The song was written by Beyoncé herself with Elizabeth Lowell Boland, Shawntoni Ajanae Nichols, Leven Kali, Ryan Beatty, and Raphael Saadiq, who also produced the song. Critics described the song as a country pop, with elements form R&B and soft rock, with music influence from British-American rock band Fleetwood Mac.

== Critical reception ==
The song received rave reviews from critics after the album release and was considered one of the best songs of 2024. Michael Cragg of The Guardian defined the song "excellent", which "unspools like a lost Fleetwood Mac classic, all rippling 70s soft-rock melodies". Chelsey Sanchez of Harper's Bazaar described the song as "a bouncy dance anthem that illustrates her desire to protect and care for her lover".

Dan Rys, ranking the best songs of 2024 for Billboard, wrote that "Bodyguard" is "maybe musically the simplest though also the most engaging" song of the album, in which "Beyoncé's vocals really begin to soar, which elevates the song beyond what it could have been in anyone else's hands".

Select year-end rankings of Bodyguard
| Publication | List | Rank | Ref. |
|---|---|---|---|
| Billboard | The 100 Best Songs of 2024 | 7 |  |
| The Independent | The 20 Best Songs of 2024 | 4 |  |
| New York Post | The 10 Best Songs of 2024 | 8 |  |

== Promo video ==
On November 5, 2024, Beyonce released a video for the song, the first full performance visuals featuring the singer for her music since her release of I'm That Girl in 2022.

The video, alternately titled "Beywatch", pays homage to actress and model Pamela Anderson, with Beyonce dressed in three costumes worn by Anderson: the first one referencing Anderson's role as C. J. Parker in Baywatch (1992–1997), the second one referencing her role as Barb Wire in Barb Wire (1996), and the third one referencing her outfit at the 1999 MTV Video Music Awards.

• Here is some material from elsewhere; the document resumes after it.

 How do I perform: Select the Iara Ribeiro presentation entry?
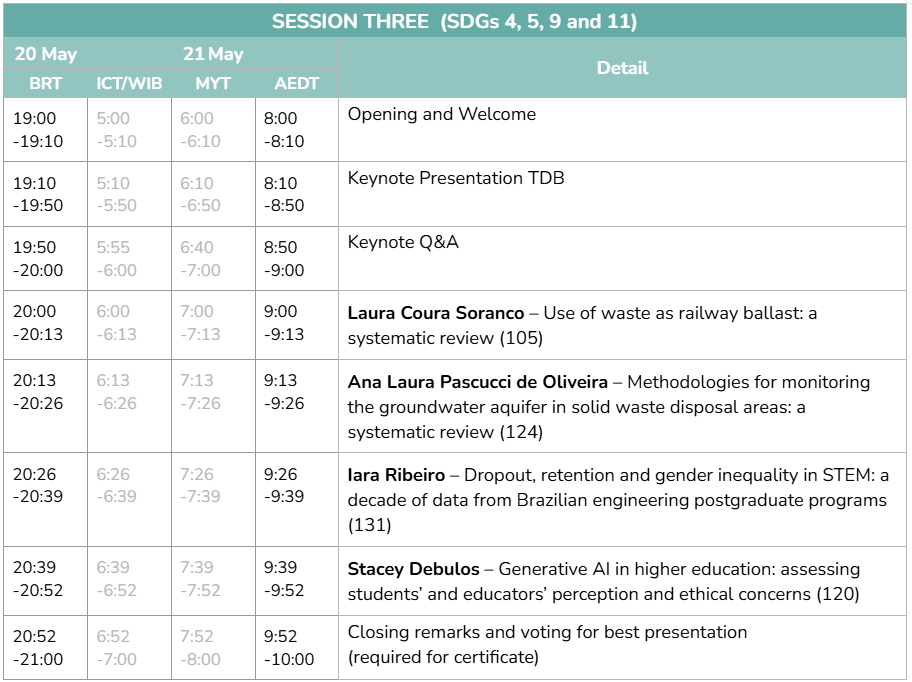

The video ends after the second verse, with white text on a black background saying "Happy Beyloween" and encouraging viewers to "Vote", as the video was released on Election Day in the United States.

Anderson told Variety that she had been unaware of Beyoncé's homage prior to its release. In August 2025 on Watch What Happens Live with Andy Cohen, Anderson told Cohen that she did not know that Beyoncé knew who she was.

== Commercial performance ==
Upon the album release, the song debuted and peaked at number 26 on the Billboard Hot 100.

== Live performances ==
Beyoncé performed "Bodyguard" for the first time during the Cowboy Carter Tour.

== Accolades ==

Awards and nominations for "Bodyguard"
| Organization | Year | Category | Result | Ref. |
|---|---|---|---|---|
| Grammy Awards | 2025 | Best Pop Solo Performance | Nominated |  |
| Canadian Country Music Association | 2025 | Songwriter(s) of the Year | Nominated |  |

==Charts==

Chart performance for "Bodyguard"
| Chart (2024) | Peak position |
|---|---|
| Brazil Hot 100 (Billboard) | 89 |
| Canada Hot 100 (Billboard) | 40 |
| France (SNEP) | 81 |
| Global 200 (Billboard) | 19 |
| Portugal (AFP) | 54 |
| US Billboard Hot 100 | 26 |

==Certifications==

Certifications for "Bodyguard"
| Region | Certification | Certified units/sales |
| Brazil (Pro-Música Brasil) | Platinum | 40,000^{‡} |
^{‡} Sales+streaming figures based on certification alone.